Old Gas & Seatbelts

2013-07-10T00:00:00Z Old Gas & Seatbelts Steering You Right with Sharon Peters By Sharon L. Peters CTW Features nwitimes.com

Q: I need to know how to dispose of old gasoline, please. My late husband always kept a five-gallon container of gas for emergencies and now I’ve discovered an almost-full container that must be at least eight years old. I won’t put it in my car because it’s so old, but I need to get rid of it to put the house on the market.

A: Call your county or city hazardous waste collection facility and ask if they’re set up to take it. Most are. Mine is. And I called six others around the country and they all say they accept it as well.

Q: We just returned from visiting relatives in rural Missouri and we were once again shocked, as we are every time we go there, by the lack of seatbelt use. Teenagers, grandpas, parents – a pretty big percentage we encountered (in our family or among their friends or at gatherings) didn’t wear seatbelts. Which led us to wonder if there is as marked a difference between the seatbelt habits of city dwellers and country folks as we think.

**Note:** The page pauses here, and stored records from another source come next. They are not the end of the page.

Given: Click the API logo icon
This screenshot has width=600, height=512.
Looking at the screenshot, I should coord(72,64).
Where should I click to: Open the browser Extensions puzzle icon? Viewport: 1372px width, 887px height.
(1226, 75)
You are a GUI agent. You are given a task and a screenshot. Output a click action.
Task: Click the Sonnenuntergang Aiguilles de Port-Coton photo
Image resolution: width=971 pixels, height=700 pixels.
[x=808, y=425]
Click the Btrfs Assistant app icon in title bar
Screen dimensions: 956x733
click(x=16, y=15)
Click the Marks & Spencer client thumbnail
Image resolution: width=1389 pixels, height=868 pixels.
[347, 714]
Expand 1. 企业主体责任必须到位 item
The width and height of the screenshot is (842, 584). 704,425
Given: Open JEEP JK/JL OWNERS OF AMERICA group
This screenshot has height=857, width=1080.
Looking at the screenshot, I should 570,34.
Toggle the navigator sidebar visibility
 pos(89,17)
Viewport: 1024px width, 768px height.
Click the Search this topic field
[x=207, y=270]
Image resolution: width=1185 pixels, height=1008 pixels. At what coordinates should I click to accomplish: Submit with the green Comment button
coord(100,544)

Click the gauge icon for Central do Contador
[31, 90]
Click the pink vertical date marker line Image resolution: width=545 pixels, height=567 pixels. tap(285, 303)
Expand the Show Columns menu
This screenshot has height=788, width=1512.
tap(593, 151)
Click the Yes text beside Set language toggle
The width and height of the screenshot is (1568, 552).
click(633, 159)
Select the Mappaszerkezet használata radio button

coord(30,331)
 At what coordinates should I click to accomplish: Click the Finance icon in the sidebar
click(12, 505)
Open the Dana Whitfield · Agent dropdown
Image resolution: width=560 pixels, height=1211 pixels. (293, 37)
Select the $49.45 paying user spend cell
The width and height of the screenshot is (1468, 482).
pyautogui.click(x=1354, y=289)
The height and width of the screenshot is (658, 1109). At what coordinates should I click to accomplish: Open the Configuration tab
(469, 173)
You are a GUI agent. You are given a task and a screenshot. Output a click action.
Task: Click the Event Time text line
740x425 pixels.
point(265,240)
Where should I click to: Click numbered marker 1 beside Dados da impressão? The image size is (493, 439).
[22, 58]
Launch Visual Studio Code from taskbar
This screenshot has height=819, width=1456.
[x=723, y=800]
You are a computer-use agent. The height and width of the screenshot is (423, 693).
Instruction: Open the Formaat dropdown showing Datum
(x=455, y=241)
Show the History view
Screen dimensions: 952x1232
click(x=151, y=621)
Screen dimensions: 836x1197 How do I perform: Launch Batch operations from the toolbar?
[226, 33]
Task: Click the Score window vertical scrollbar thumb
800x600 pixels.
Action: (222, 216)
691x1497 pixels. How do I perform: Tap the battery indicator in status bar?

A: Your observation is confirmed by the feds. Although plenty of country folk wear seatbelts, The National Highway Traffic Safety Administration says the three groups least likely to wear seatbelts are young males, pickup truck drivers and people who live in rural areas.

Q: At a car show we walked past, but did not stop to learn about, a display of CNG vehicles, which I assume are “green.” What are they?

A: CNG vehicles are Compressed Natural Gas vehicles, and I’m guessing the display you saw was sponsored by the Natural Gas Alliance, which is doing a lot of outreach and information sharing.

Commercial fleets (think city buses, for example, and garbage trucks) have been using this fuel for quite some time. But passenger cars are extremely limited. That may change in the not-too-distant future, as natural gas is cleaner and cheaper than gasoline, and officials from about half the states across the nation have united to press car manufacturers to develop affordable vehicles powered by natural gas. Time will tell if some of the obstacles – too-few fueling sites and higher sticker price among them – will be overcome by more attention.